Ionizers are best known in the air purification market and many “air ionizers” have been sold over the years. In simple terms ionizers use electrical power and current to ionize air particles. They add a positive or negative charge to these particles which is purported to purify the air.
A pond ionizer however uses a similar electrical charge which runs through what’s called an anode. The anode is made out of copper and is placed in the water flow line. By controlling the amount of electrical current going through the anode, the release of copper ions can be controlled within in the pond water itself.
Now you may ask, why is this important?
Copper Is Toxic To Algae
Primarily the main power behind copper, in terms of in pond use, is that copper is toxic to many algae types (including string algae and green water) and it can be used to control and kill many algae blooms. This is why copper has been traditionally been one of the main ingredients of algaecide chemicals.

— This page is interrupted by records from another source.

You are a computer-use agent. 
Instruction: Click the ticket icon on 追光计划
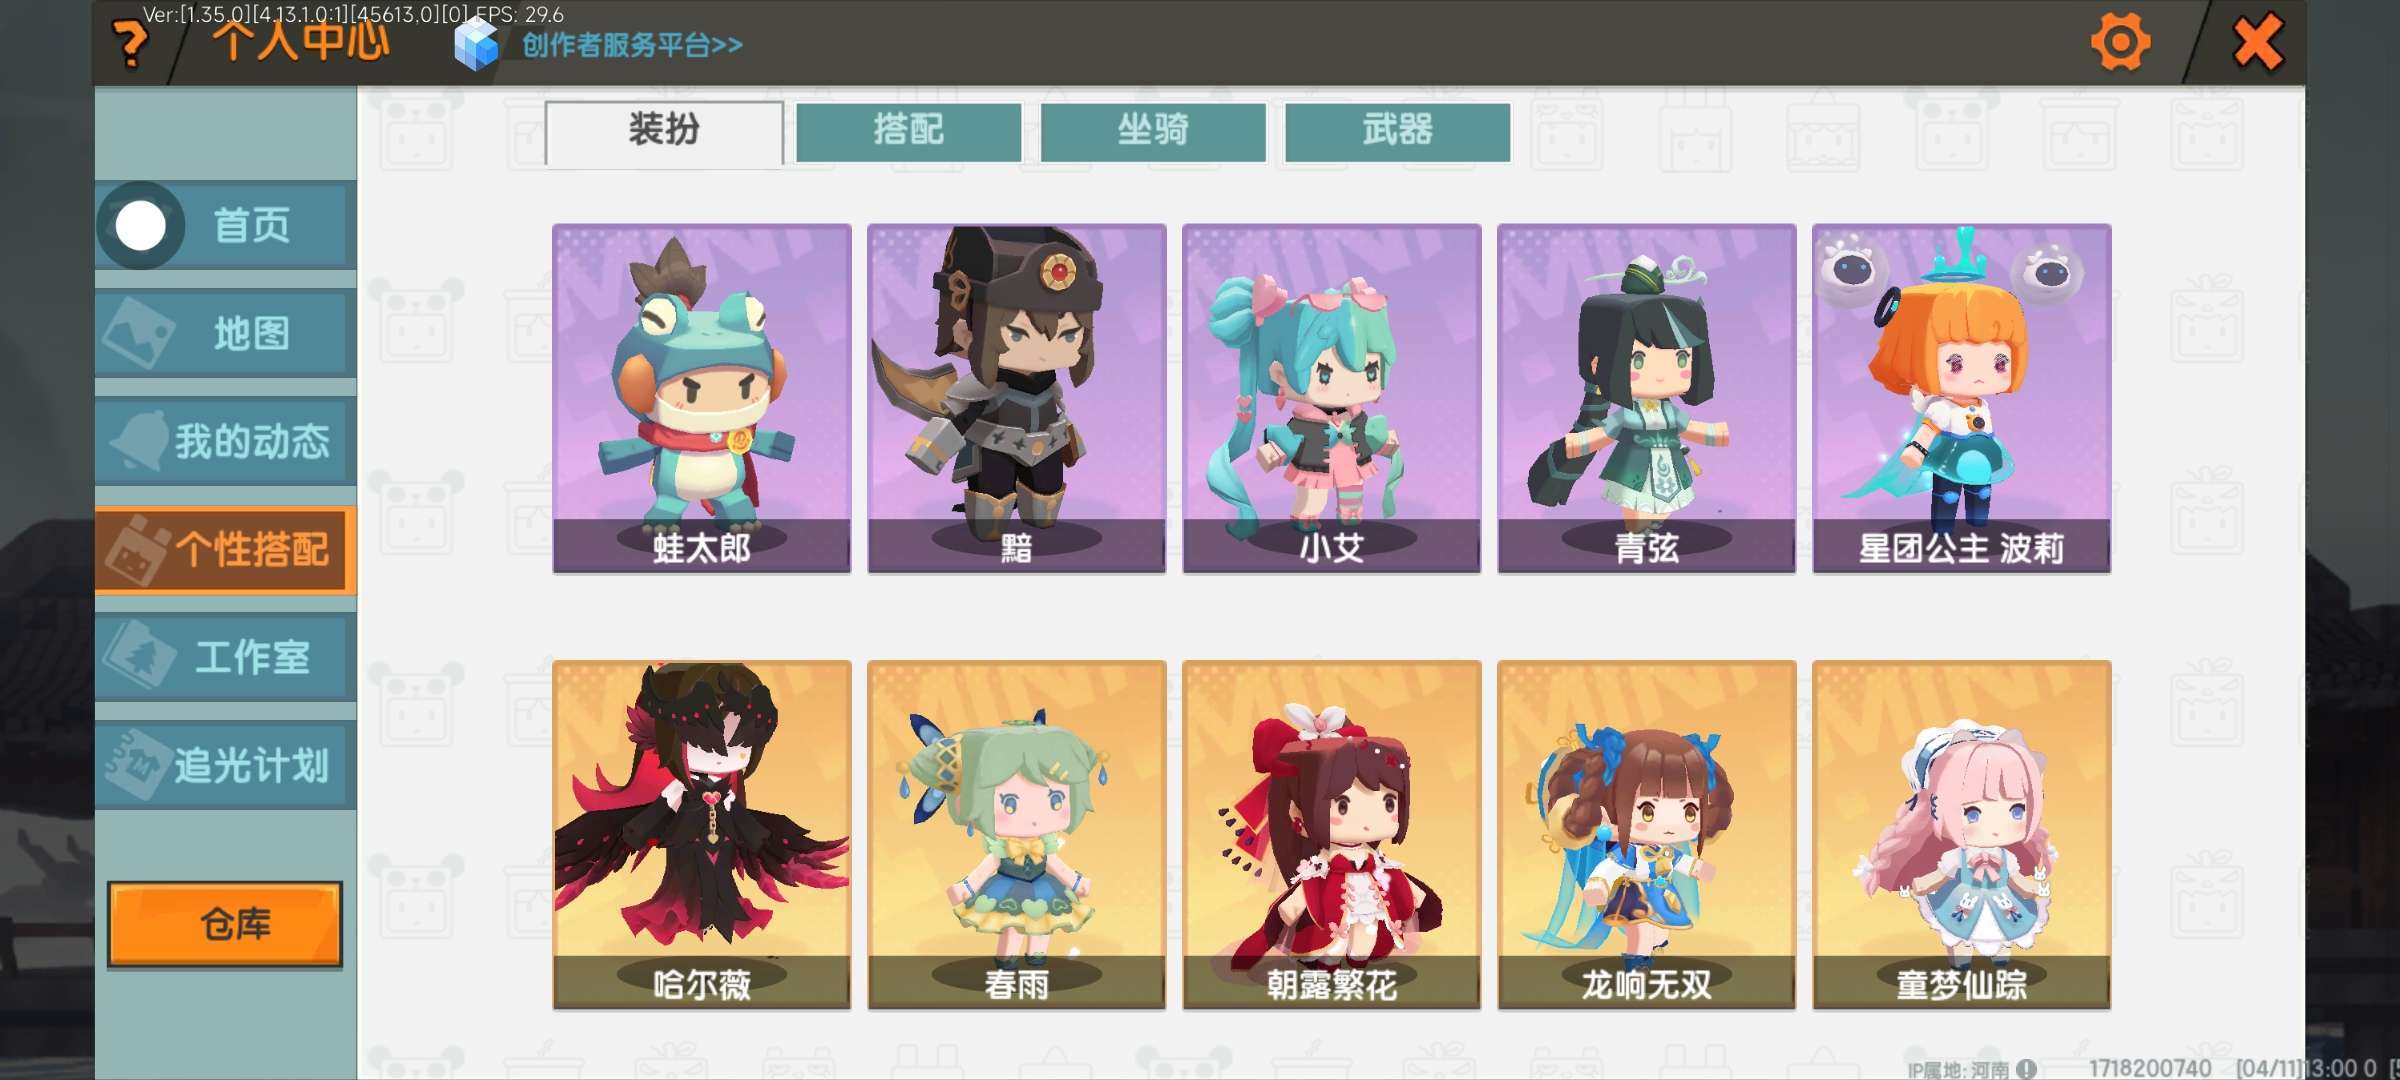click(137, 764)
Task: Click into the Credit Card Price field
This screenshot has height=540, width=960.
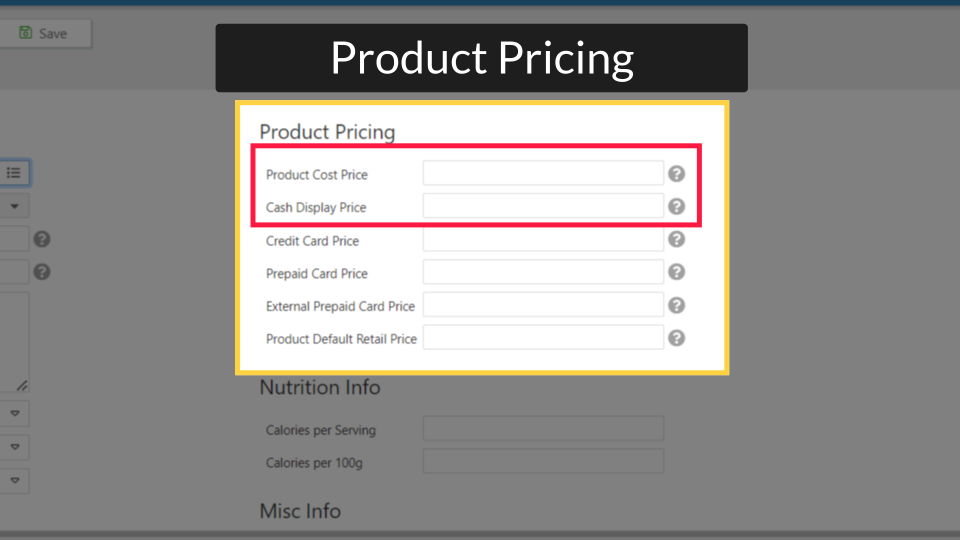Action: [543, 239]
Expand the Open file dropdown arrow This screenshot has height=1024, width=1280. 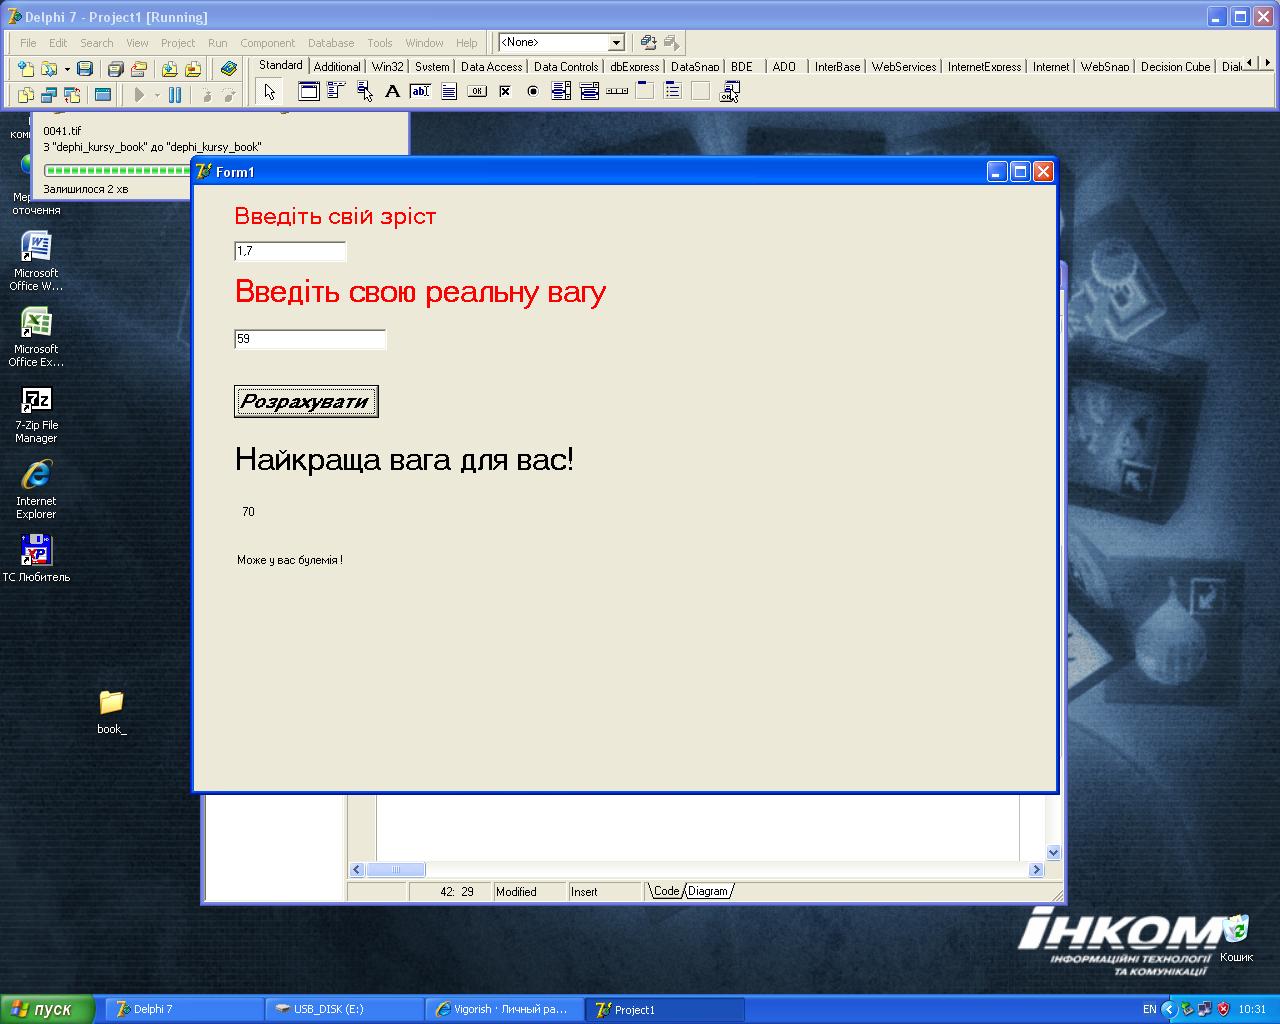click(67, 69)
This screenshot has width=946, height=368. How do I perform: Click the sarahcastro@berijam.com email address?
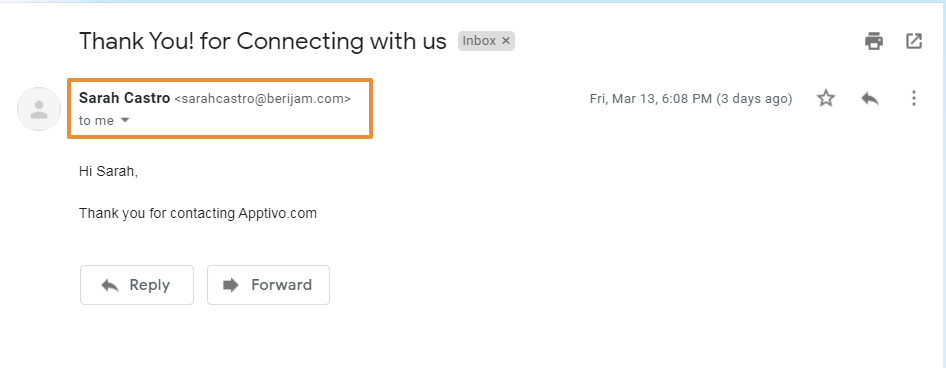[262, 99]
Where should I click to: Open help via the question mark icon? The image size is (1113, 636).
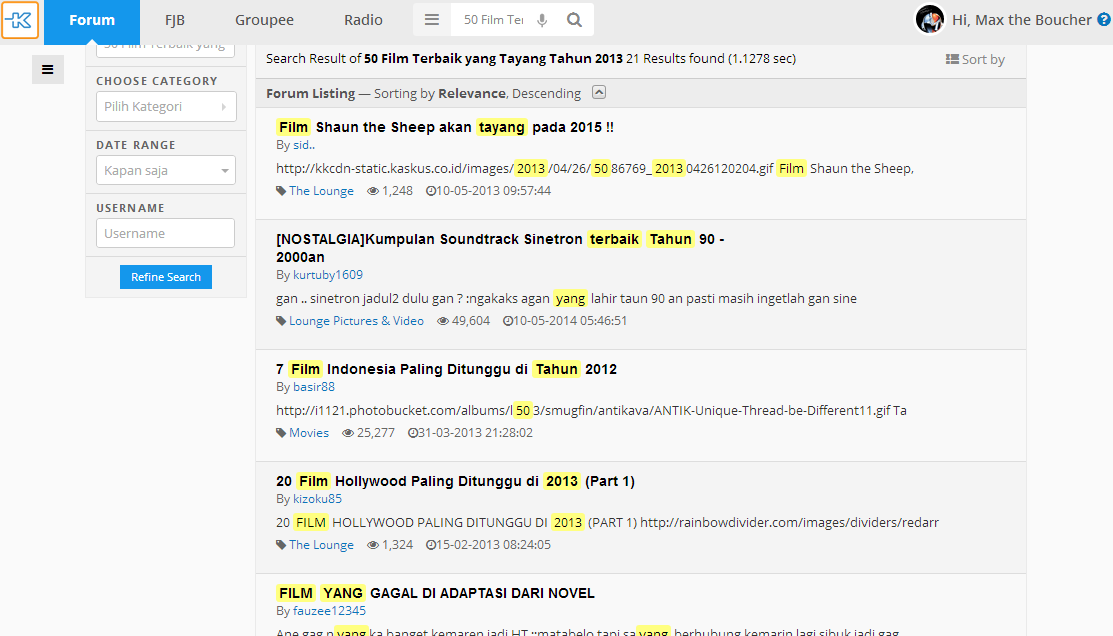[x=1105, y=19]
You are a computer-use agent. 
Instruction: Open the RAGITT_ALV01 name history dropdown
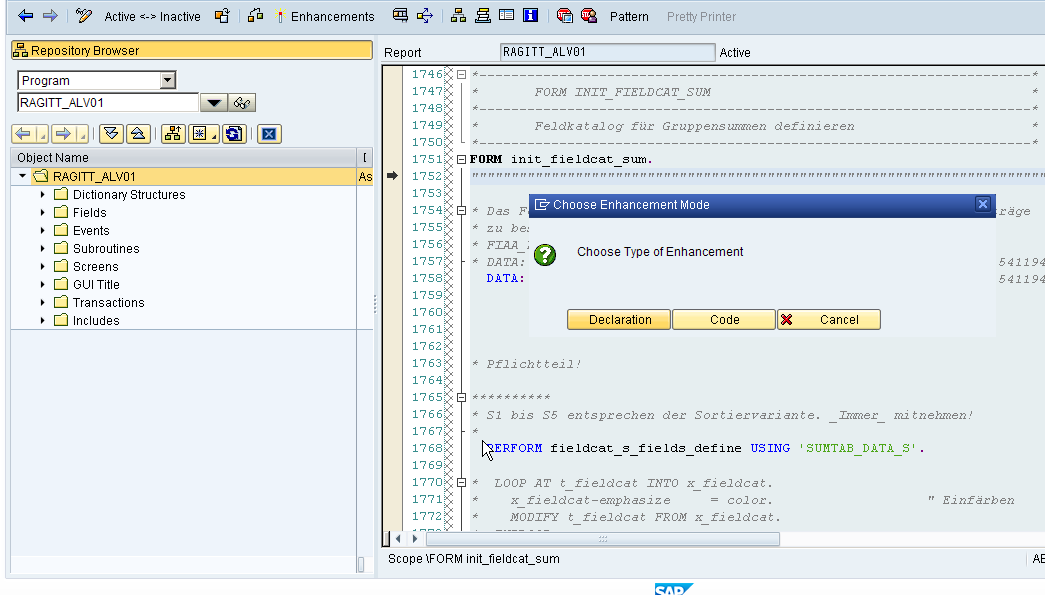(213, 102)
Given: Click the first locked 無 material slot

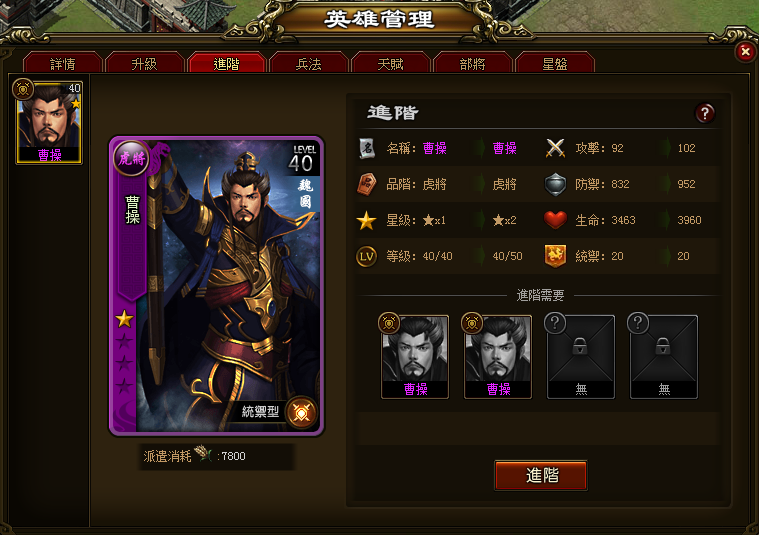Looking at the screenshot, I should click(x=581, y=357).
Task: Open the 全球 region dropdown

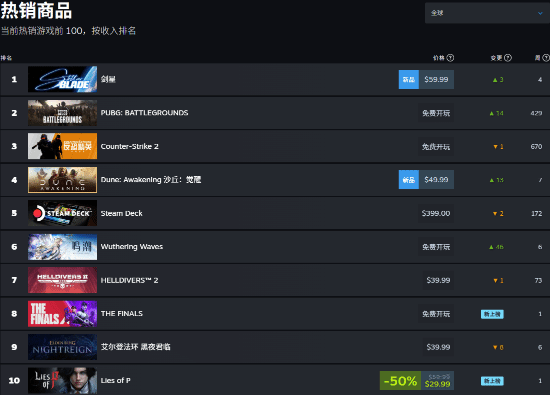Action: tap(487, 13)
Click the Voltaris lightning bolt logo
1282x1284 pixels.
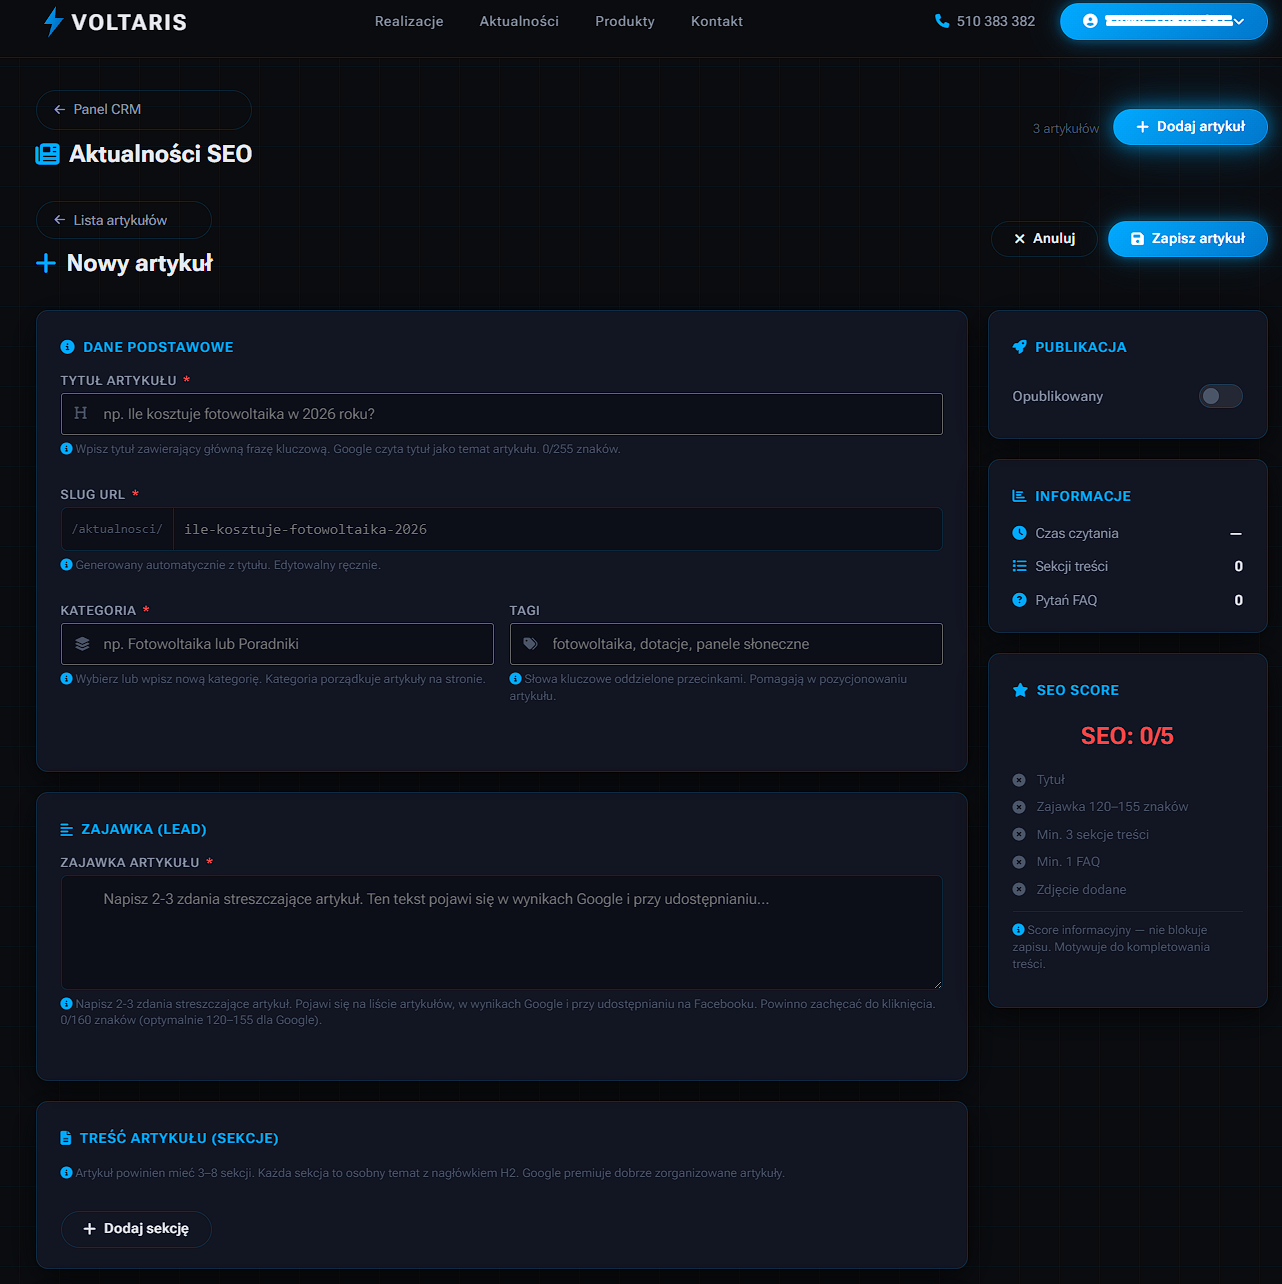coord(53,22)
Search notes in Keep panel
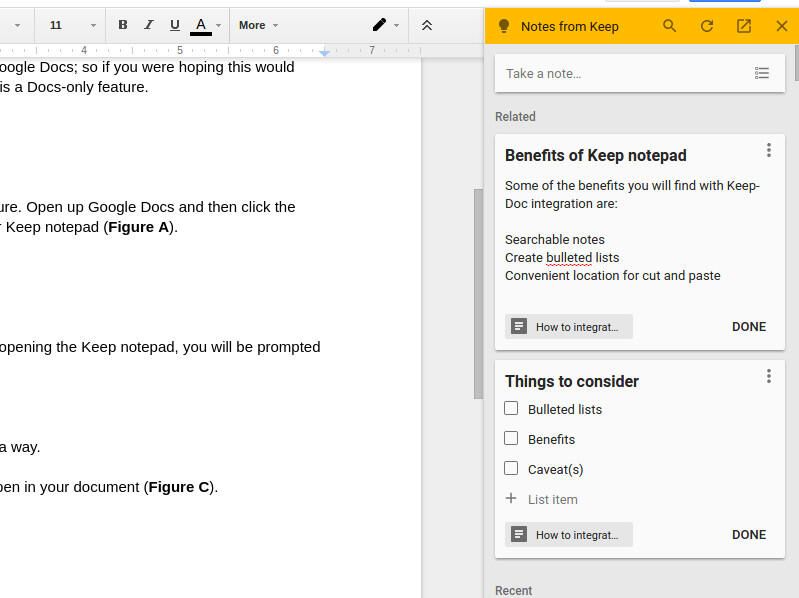Viewport: 799px width, 598px height. [670, 26]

One problem with copper algaecides however, and in this discussion we’re talking about small pond treatments, is that small bodies of water are completely enclose or confined ecosystems. With such small volumes of water, there is not as much room, or buffering for mistakes in dosage, or other changes that can happen when algae is treated with a chemical.
Algaecides can and often are used in koi ponds and many times there are no problems however other people have experienced complete fish loss when products like this are misapplied or conditions are not supportive of the fish during the treatment. Because of these experiences many pond owners have begun to shy away from copper algaecides in smaller ponds and other algae control alternatives are always being considered.
Why A Pond Ionizer May Help
One of the interesting and potentially beneficial features of many pond ionizers is that they have some type of gauge or dial in which the amount of current going to the anode can be controlled. As the current charge rises, more copper can be released and as the current is lowered less copper is added to the water. As yet, these are not self adjusting systems, but they can easily be managed by the push of a button or turning of a dial.
Ideally the pond owner would want to use just enough power/copper to maintain a clear, algae-free pond. This allows the use of the lowest amount of copper in the water, and it allows a longer life of the anode. Most anodes under normal conditions will last a year or longer and then it will need to be replaced to ensure consistent operation.
The water should be tested frequently for copper concentrations (using test strips) and after awhile one can generally get a feel for where the device needs to be set to maintain clear water.